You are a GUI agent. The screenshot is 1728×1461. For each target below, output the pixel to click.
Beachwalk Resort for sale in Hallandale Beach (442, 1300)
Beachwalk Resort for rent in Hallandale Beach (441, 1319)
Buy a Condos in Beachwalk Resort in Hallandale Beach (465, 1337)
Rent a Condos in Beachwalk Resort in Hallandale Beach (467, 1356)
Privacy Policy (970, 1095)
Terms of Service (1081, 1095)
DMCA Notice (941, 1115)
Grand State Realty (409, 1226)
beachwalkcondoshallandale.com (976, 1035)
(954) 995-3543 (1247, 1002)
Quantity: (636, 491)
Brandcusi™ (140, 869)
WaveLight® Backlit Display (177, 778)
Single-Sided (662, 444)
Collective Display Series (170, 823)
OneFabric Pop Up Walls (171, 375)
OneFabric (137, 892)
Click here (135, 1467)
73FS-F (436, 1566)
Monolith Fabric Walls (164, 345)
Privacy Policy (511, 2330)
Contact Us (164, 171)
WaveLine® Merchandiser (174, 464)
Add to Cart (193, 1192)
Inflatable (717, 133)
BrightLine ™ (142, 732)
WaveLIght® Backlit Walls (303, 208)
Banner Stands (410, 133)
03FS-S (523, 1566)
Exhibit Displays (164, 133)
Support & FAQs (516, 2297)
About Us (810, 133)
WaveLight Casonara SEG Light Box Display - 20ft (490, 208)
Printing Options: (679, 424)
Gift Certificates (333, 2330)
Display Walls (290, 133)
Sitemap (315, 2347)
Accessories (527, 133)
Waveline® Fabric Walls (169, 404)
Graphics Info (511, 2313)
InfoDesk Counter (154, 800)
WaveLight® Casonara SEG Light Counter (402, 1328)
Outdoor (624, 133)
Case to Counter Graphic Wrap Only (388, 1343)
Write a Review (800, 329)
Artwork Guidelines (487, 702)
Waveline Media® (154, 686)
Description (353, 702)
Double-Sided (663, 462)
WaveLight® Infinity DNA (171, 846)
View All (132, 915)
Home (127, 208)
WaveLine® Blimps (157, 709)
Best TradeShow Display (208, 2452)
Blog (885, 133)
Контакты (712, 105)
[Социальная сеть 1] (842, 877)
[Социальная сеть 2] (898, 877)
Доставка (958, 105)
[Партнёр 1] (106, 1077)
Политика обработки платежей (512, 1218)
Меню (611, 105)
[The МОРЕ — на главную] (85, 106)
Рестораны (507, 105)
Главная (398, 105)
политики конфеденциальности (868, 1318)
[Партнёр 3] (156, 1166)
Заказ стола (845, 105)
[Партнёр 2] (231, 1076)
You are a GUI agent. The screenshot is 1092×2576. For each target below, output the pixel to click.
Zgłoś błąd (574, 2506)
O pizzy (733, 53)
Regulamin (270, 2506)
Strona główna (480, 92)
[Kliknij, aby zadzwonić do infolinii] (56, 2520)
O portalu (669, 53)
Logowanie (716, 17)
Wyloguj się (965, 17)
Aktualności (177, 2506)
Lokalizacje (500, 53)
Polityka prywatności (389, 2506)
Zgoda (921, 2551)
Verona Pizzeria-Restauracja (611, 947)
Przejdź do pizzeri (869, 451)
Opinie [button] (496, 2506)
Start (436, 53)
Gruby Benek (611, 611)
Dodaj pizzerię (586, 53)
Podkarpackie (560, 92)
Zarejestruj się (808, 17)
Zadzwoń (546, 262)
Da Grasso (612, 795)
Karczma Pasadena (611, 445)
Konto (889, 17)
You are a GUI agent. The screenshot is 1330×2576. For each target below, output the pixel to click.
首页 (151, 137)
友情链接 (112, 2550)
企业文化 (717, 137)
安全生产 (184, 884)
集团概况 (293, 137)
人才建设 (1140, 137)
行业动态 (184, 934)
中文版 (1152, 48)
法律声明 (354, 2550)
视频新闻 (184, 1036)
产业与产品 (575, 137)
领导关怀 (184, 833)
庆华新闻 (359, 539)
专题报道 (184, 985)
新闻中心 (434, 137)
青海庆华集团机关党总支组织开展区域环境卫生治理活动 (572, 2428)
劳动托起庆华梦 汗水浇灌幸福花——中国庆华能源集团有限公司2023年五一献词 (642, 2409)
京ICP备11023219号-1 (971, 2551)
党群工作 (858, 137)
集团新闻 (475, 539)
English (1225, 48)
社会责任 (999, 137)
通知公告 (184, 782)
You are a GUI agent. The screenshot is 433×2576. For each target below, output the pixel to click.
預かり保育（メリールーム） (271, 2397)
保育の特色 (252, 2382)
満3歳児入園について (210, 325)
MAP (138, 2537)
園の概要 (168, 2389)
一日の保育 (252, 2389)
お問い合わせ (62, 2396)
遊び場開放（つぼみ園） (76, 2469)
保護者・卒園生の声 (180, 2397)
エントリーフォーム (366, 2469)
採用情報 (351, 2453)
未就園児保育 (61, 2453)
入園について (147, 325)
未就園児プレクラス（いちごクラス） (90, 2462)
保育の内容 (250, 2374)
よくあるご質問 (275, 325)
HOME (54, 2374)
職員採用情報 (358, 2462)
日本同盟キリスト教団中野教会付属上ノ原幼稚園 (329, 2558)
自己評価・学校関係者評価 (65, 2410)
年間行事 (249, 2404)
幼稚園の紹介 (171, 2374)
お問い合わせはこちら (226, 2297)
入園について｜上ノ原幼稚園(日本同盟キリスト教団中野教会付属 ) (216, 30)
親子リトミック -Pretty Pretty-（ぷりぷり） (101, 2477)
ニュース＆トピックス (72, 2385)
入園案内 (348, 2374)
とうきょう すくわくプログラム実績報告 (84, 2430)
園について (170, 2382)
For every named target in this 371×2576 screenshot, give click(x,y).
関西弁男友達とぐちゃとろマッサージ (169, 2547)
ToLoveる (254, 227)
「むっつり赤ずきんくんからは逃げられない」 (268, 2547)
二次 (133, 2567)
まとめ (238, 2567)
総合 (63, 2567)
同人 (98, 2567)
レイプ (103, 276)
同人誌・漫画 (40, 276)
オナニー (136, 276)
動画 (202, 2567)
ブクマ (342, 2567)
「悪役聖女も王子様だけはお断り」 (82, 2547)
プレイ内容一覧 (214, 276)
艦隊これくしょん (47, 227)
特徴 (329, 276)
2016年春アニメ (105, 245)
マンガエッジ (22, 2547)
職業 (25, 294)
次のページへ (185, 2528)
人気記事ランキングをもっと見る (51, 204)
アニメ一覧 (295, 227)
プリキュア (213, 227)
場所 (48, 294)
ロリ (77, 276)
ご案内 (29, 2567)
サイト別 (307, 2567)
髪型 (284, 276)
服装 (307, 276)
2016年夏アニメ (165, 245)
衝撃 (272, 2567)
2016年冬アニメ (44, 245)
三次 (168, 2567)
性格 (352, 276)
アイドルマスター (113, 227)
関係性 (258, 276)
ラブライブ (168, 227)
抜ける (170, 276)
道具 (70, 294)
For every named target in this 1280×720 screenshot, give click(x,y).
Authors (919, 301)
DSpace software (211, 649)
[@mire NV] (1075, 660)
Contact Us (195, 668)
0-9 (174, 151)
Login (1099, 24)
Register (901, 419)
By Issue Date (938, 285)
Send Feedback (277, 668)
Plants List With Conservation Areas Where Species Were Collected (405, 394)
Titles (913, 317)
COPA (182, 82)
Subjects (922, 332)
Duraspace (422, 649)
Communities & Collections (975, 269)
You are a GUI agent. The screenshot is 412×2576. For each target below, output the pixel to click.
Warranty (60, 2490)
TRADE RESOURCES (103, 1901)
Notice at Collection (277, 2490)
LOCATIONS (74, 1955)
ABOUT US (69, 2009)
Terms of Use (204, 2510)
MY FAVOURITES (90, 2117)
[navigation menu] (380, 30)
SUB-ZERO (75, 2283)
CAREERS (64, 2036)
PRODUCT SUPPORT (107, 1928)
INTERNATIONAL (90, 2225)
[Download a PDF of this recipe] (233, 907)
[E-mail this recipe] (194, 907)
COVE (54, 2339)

**Aim of the exercise**
Your task is to set down only the lines that run from the opening of the listing to the line with "Support & FAQs (516, 2297)", both ends included, each unchanged.

**Solution to the problem**
You are a GUI agent. The screenshot is 1728×1461. For each target below, output the pixel to click.
Beachwalk Resort for sale in Hallandale Beach (442, 1300)
Beachwalk Resort for rent in Hallandale Beach (441, 1319)
Buy a Condos in Beachwalk Resort in Hallandale Beach (465, 1337)
Rent a Condos in Beachwalk Resort in Hallandale Beach (467, 1356)
Privacy Policy (970, 1095)
Terms of Service (1081, 1095)
DMCA Notice (941, 1115)
Grand State Realty (409, 1226)
beachwalkcondoshallandale.com (976, 1035)
(954) 995-3543 (1247, 1002)
Quantity: (636, 491)
Brandcusi™ (140, 869)
WaveLight® Backlit Display (177, 778)
Single-Sided (662, 444)
Collective Display Series (170, 823)
OneFabric Pop Up Walls (171, 375)
OneFabric (137, 892)
Click here (135, 1467)
73FS-F (436, 1566)
Monolith Fabric Walls (164, 345)
Privacy Policy (511, 2330)
Contact Us (164, 171)
WaveLine® Merchandiser (174, 464)
Add to Cart (193, 1192)
Inflatable (717, 133)
BrightLine ™ (142, 732)
WaveLIght® Backlit Walls (303, 208)
Banner Stands (410, 133)
03FS-S (523, 1566)
Exhibit Displays (164, 133)
Support & FAQs (516, 2297)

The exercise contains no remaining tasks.